▶ **Text segment**:
Transcript Editor · Wittify Docs

The transcript editor is the deepest surface in Speech to Text. You reach it by clicking any row in the File Library or any file in the Your Files sidebar. It shares the standard dashboard shell and uses a two-panel layout: transcript and timeline on the start edge, settings and tabs on the other side.

Page layout

The page is split into two panels. On screens narrower than md they stack with the transcript on top and the settings panel underneath.

Panel	What it holds
Header bar (top)	File name + filename, then a Clock chip showing the live audio length, a Globe chip showing the language, Speakers + Subtitles chips when enabled, the file Status pill, and on the end edge a Transcript download dropdown (TXT / Word / PDF) and an Audio download button.
Editor toolbar (between header and transcript)	Merge, Split, Reassign (dropdown of speakers), Undo, Save changes. The buttons enable based on what you have selected.
Transcript (left, scrollable)	The list of speaker turn rows. Click any row to select it. Click any word to edit it. The audio timeline sticks to the bottom of this panel. The Save bar slides in below the timeline whenever you have unsaved edits.
Settings (right)	Transcribe Settings at the top, then a tab switcher between Summary and Intent, then Cue Properties at the bottom.

The breadcrumb at the top of the page reads Speech to Text (Faseeh) › file name. Renaming the file from the File Library 3-dot menu updates this breadcrumb instantly.

Default speakers

Two speakers ship by default: Speaker 1 and Speaker 2. Each name is editable in place via the start-edge input on its Timeline Row. The name you type is what appears everywhere: the transcript bubble label, the side-panel Summary rows, the Reassign dropdown in the toolbar. Names render correctly in mixed Arabic and Latin scripts. The transcript text itself can be in any language. The dashboard chrome (button labels, dialog copy, toast text) translates between English and Arabic, but the transcript content stays exactly as the audio came in — Arabic, English, a third language, or a mix. Two downloads in the file header:

Transcript
Audio

A dropdown with three formats:

Plain text (.txt) — UTF-8 with BOM so Excel can open Arabic correctly.
Word (.doc) — opens directly in Microsoft Word.
PDF — opens the formatted transcript in a new browser tab. Use File → Print → Save as PDF in your browser to save it.

For very long transcripts (over 5,000 messages) the export is truncated and a yellow notice appears at the bottom of the file.

Transcript pane

Speaker turn rows

Each row is one speaker turn. The row carries:

A selection checkbox at the start edge. Click anywhere on the row (except a word) to toggle selection.
A vertical accent line: blue for Speaker 1, green for Speaker 2, red when the turn has an error.
A speaker label showing the current speaker name (whatever you typed in the timeline), with the start time of that turn formatted MM:SS Sec.
The transcript text as a list of clickable words separated by spaces.

▶ **Work to complete**:
Using the transcript editor page, decide whether each statement agrees with it. Answer yes or no for each and quote the words that decide it. (a) On screens narrower than md, the settings panel sits above the transcript. (b) The plain text export is UTF-8 with BOM. (c) The accent line on a Speaker 2 row is green. The material after this point comes from a different source.

▶ **Given information**:
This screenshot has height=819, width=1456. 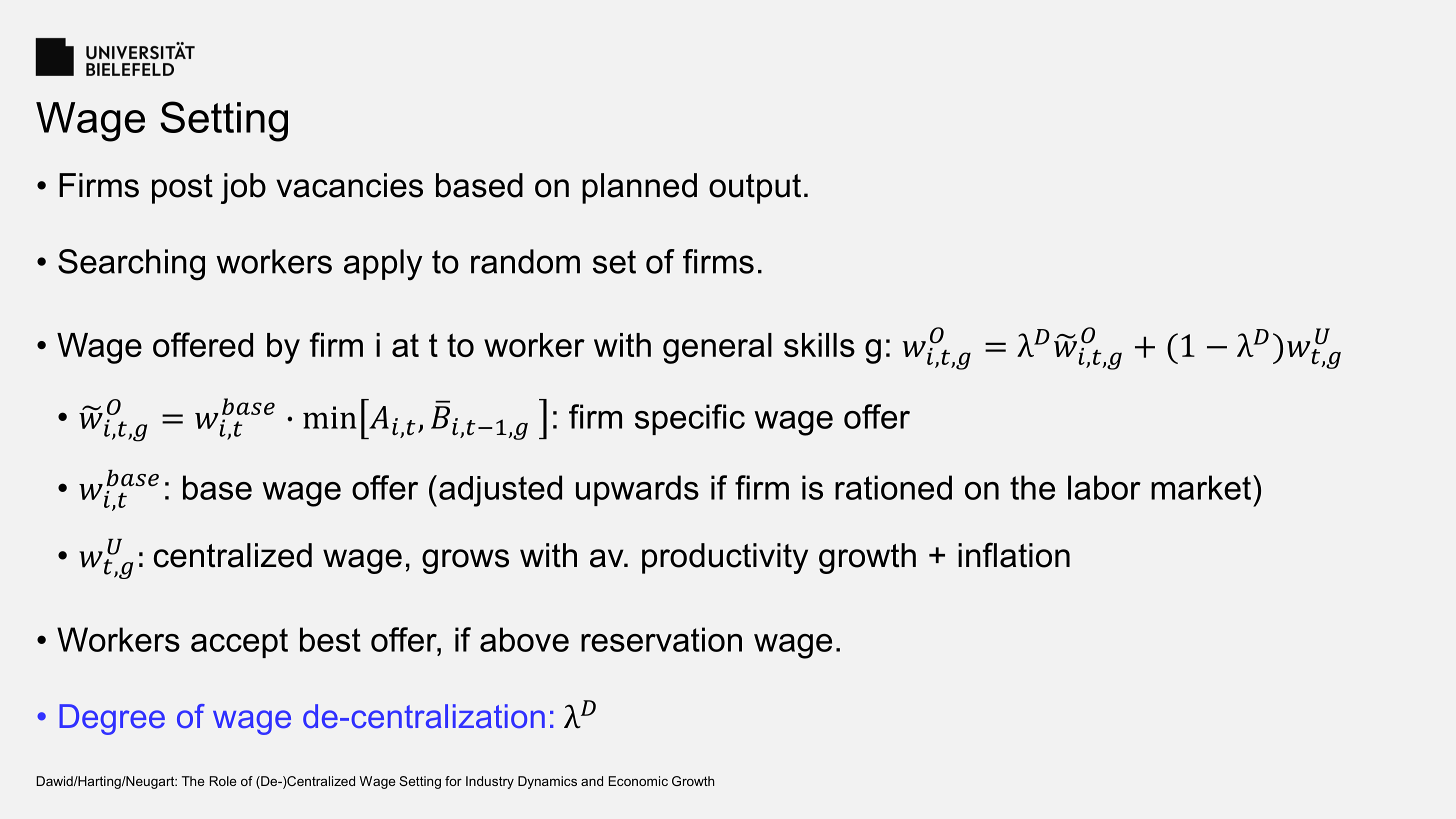 What do you see at coordinates (755, 189) in the screenshot?
I see `output` at bounding box center [755, 189].
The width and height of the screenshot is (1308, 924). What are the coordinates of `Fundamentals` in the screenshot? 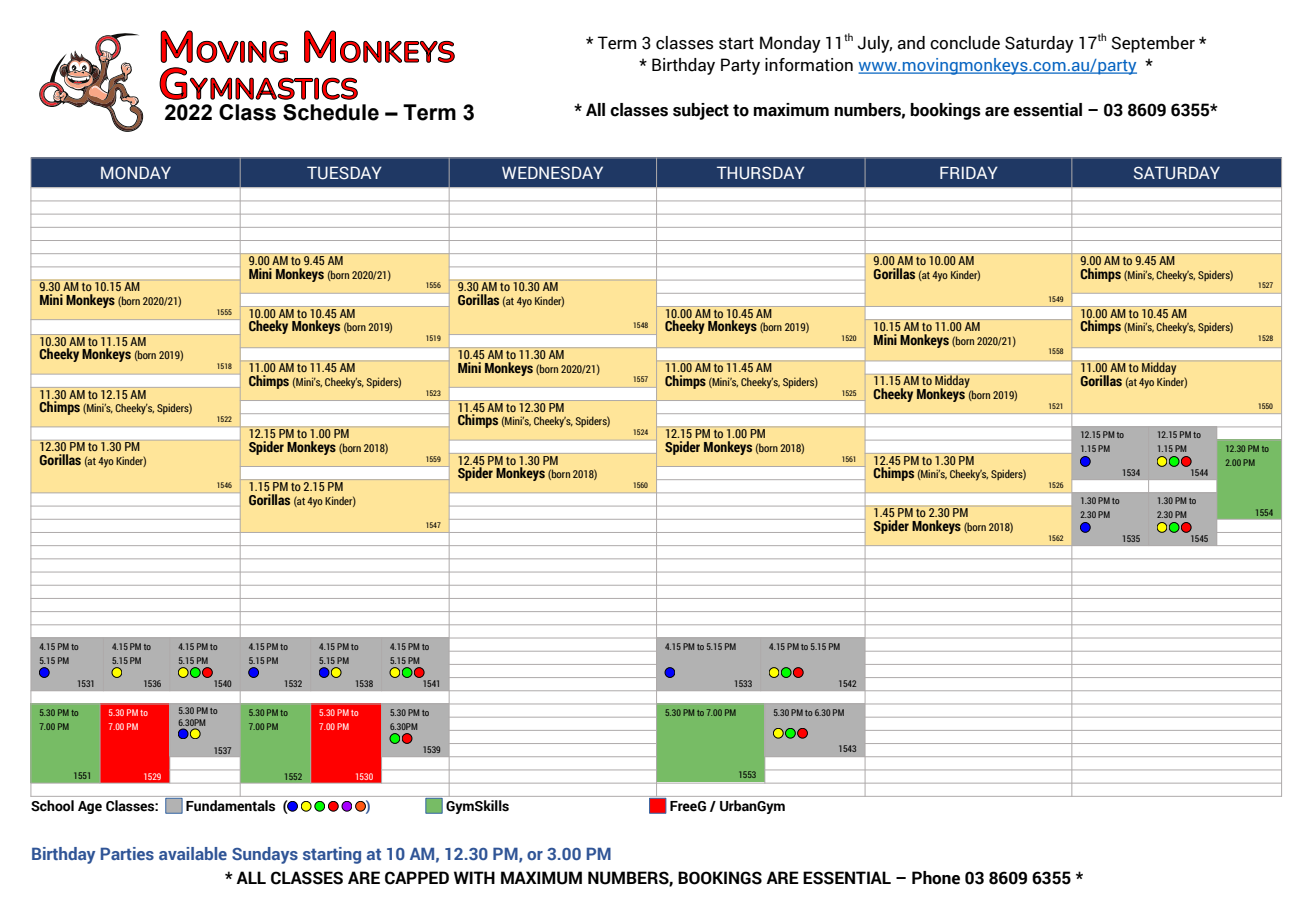 It's located at (230, 806).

▶ **Exercise output**:
(a) No: "they stack with the transcript on top and the settings panel underneath."
(b) Yes: "UTF-8 with BOM so Excel can open Arabic correctly."
(c) Yes: "green for Speaker 2"